* [Estratto del documento]:
———

Uno dei problemi della mancanza di strategia, secondo la docente, è che progressivamente i Benetton «non hanno fatto più solo maglieria e sono passati a un total look. Ma nel frattempo hanno perso identità: se ti estendi, non devi essere uguale agli altri e per di più organizzato peggio. Oggi dentro Zara sono organizzati meglio, hanno il controllo del retail e hanno 200 designer. Inoltre sono rimasti focalizzati sul loro business. Non mi risulta che Ortega, il patron di Inditex, abbia diversificato gli affari».
Una pubblicità di Benetton a La Havana, nel 1993 (ADALBERTO ROQUE/AFP/Getty Images)
Per Andrea Carrara, partner della società di consulenza Gea, specializzato nel settore abbigliamento, «Benetton deve riuscire a dare maggiore forza al suo marchio, raccontando una storia distintiva (brand image) che poggi sulle sue radici solide e creare una customer experience che trovi riscontro poi (brand reality) nei suoi negozi, prodotti e comunicazione. Operazione non facile, ma possibile per una grande azienda come Benetton, in cui però andranno fatte scelte di campo».
Per Carrara il modello del fast fashion è stato inventato da Benetton ed emulato, e poi migliorato, dai concorrenti, che hanno un contenuto moda più spinto e sono più rapidi. «Benetton è in ritardo – spiega il consulente – ma sono ottimista: altri grandi marchi che erano stati sepolti e diventati polverosi sono stati rimessi in pista, come K-Way, Moncler e Burberry. Benetton ha la awareness e ha tanti negozi in giro per il mondo. Può costruire una storia di successo. Cosa che non sarà facile, ma è possibile».

———

* [Cosa fare]:
1 – Elenca i marchi che, secondo il consulente citato nel brano su Benetton, erano finiti nel dimenticatoio e sono stati rilanciati.
2 – Riporta parola per parola il passo del brano su Benetton compreso tra «Uno dei problemi» e «(ADALBERTO ROQUE/AFP/Getty Images)», estremi inclusi.
L'elenco qui non ha alcun ruolo.

* [Estratti dell'elenco]:

———

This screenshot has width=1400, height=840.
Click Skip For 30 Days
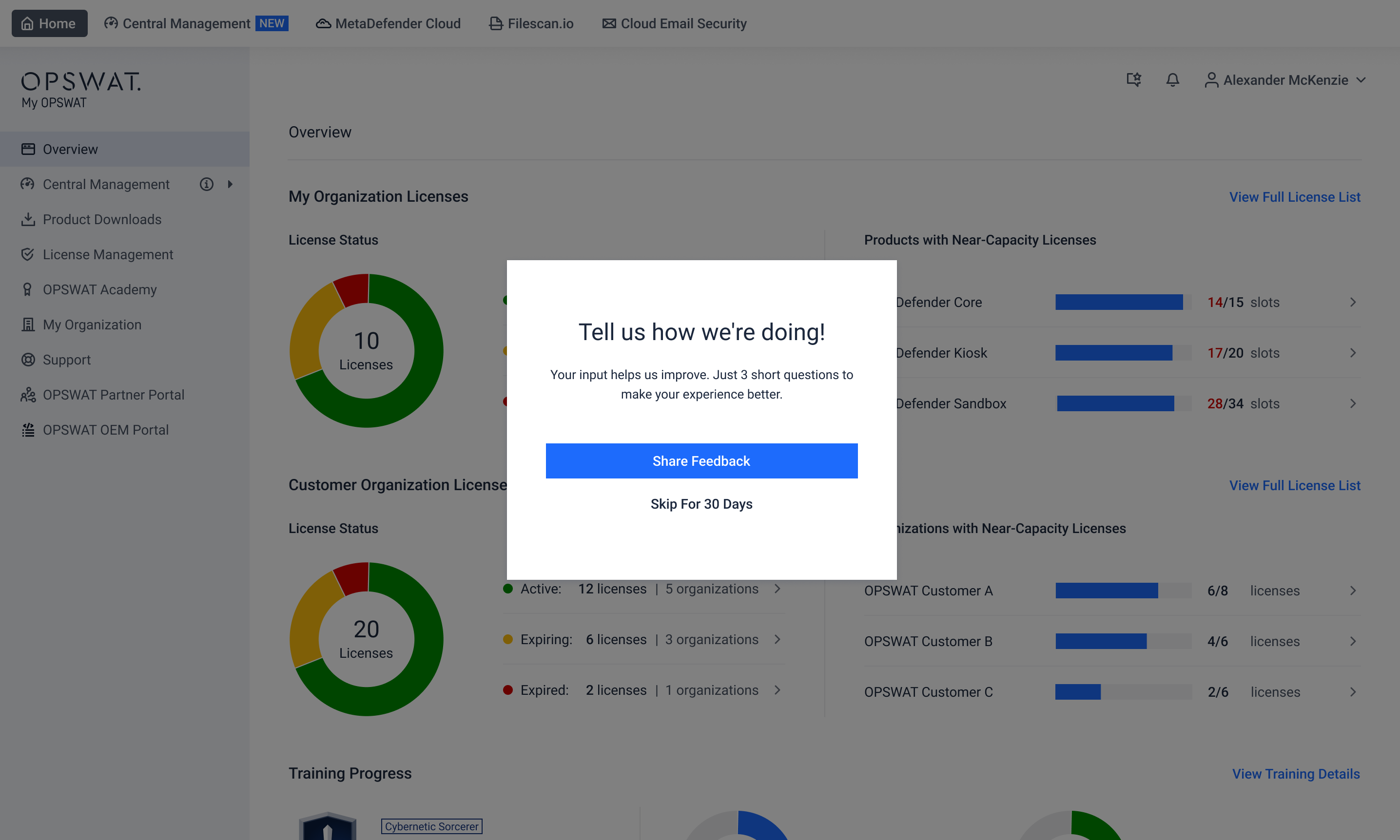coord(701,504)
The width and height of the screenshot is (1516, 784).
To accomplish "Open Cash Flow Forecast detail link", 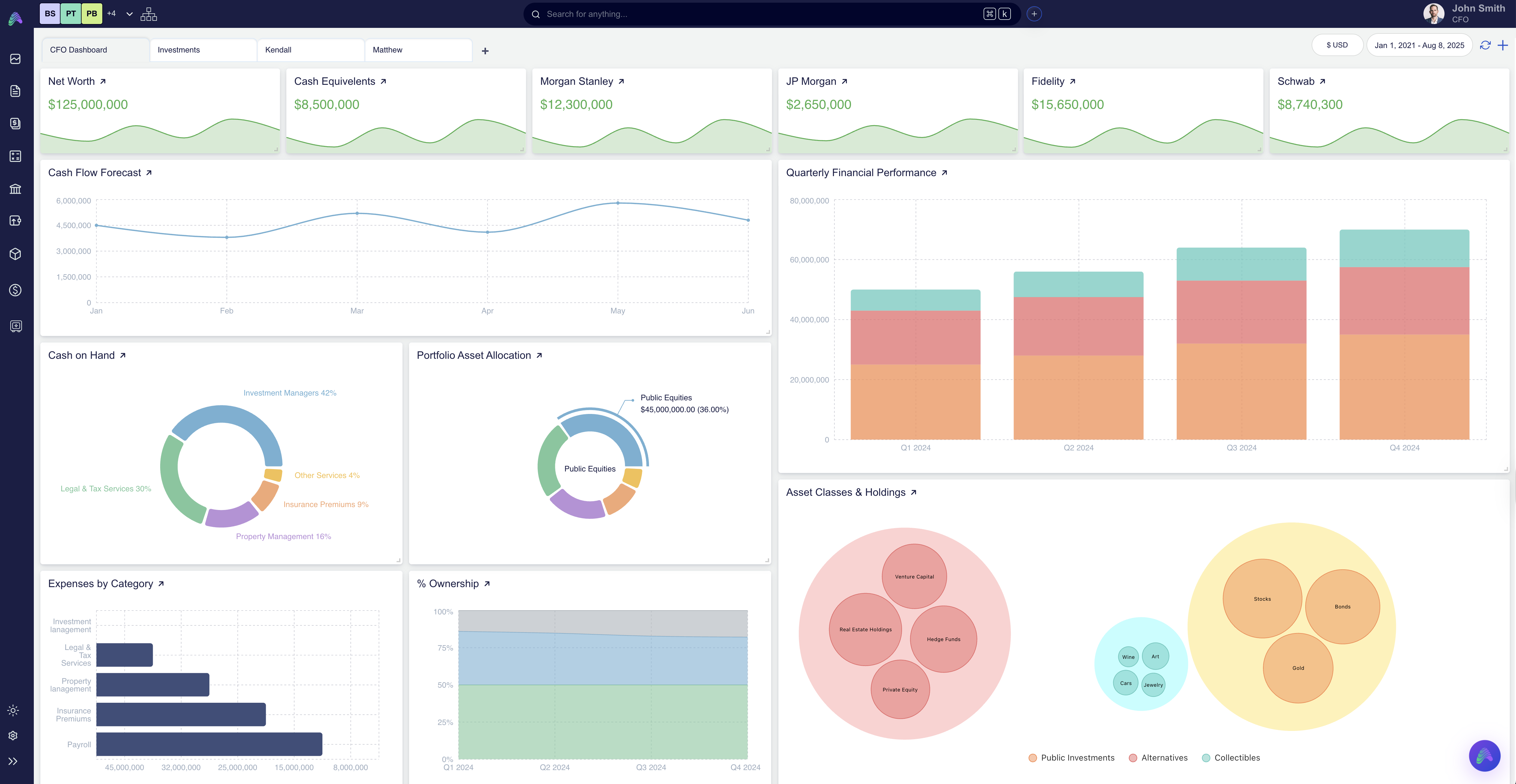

———

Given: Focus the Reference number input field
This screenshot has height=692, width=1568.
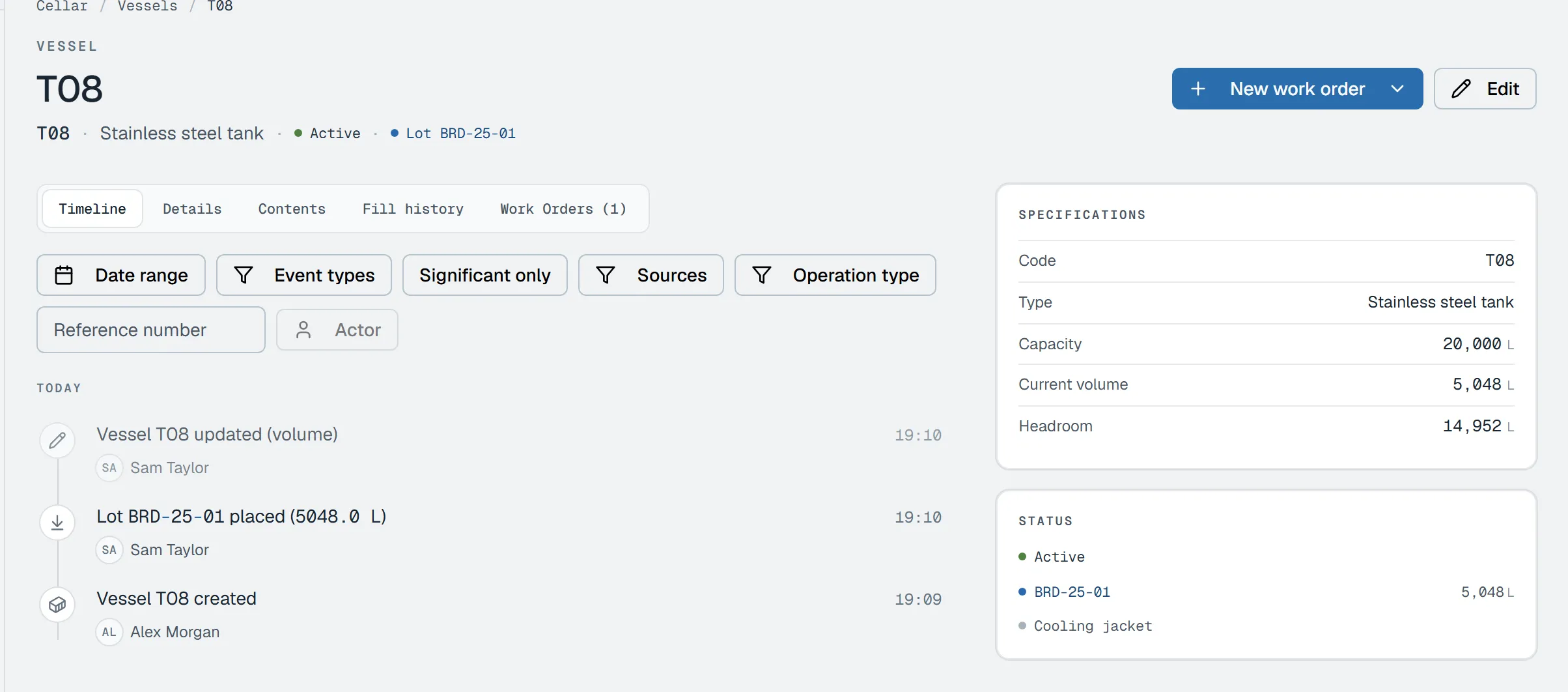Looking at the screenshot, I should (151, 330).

———

* [Soluzioni]:
1 – K-Way, Moncler, Burberry

2 –
Uno dei problemi della mancanza di strategia, secondo la docente, è che progressivamente i Benetton «non hanno fatto più solo maglieria e sono passati a un total look. Ma nel frattempo hanno perso identità: se ti estendi, non devi essere uguale agli altri e per di più organizzato peggio. Oggi dentro Zara sono organizzati meglio, hanno il controllo del retail e hanno 200 designer. Inoltre sono rimasti focalizzati sul loro business. Non mi risulta che Ortega, il patron di Inditex, abbia diversificato gli affari».
Una pubblicità di Benetton a La Havana, nel 1993 (ADALBERTO ROQUE/AFP/Getty Images)